----- Data provided -----
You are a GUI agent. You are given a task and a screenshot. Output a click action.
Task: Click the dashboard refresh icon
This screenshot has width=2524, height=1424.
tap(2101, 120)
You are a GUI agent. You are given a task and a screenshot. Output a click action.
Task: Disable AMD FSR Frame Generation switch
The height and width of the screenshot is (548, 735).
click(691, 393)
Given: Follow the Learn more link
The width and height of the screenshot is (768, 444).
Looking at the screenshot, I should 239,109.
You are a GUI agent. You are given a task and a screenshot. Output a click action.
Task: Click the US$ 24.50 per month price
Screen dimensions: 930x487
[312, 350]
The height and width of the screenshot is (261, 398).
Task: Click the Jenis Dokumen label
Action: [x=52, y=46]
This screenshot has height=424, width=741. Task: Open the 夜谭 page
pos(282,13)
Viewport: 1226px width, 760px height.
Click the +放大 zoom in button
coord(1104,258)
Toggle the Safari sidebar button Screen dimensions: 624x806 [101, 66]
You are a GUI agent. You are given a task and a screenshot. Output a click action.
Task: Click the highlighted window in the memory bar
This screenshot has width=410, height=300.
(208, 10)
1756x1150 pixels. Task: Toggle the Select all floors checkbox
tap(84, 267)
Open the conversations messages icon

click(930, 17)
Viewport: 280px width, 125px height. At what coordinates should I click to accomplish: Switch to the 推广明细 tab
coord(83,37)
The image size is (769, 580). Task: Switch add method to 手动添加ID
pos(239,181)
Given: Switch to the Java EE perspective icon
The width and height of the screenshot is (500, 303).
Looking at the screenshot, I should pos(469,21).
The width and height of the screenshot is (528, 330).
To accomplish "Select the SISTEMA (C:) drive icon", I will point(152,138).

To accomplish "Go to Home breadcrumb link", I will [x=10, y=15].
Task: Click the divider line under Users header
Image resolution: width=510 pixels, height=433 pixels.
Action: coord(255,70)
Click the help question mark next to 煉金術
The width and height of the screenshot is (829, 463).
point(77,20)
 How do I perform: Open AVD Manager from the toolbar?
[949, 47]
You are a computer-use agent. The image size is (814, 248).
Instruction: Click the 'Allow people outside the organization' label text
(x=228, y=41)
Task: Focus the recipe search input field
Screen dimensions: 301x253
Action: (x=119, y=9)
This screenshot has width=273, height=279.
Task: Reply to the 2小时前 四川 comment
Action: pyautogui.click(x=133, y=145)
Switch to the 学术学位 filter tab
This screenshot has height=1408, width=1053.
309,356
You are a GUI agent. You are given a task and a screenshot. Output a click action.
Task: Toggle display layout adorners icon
-----
■ Aim
State how many lines in the data above contain the word "should". Give only the number.

■ Full output
3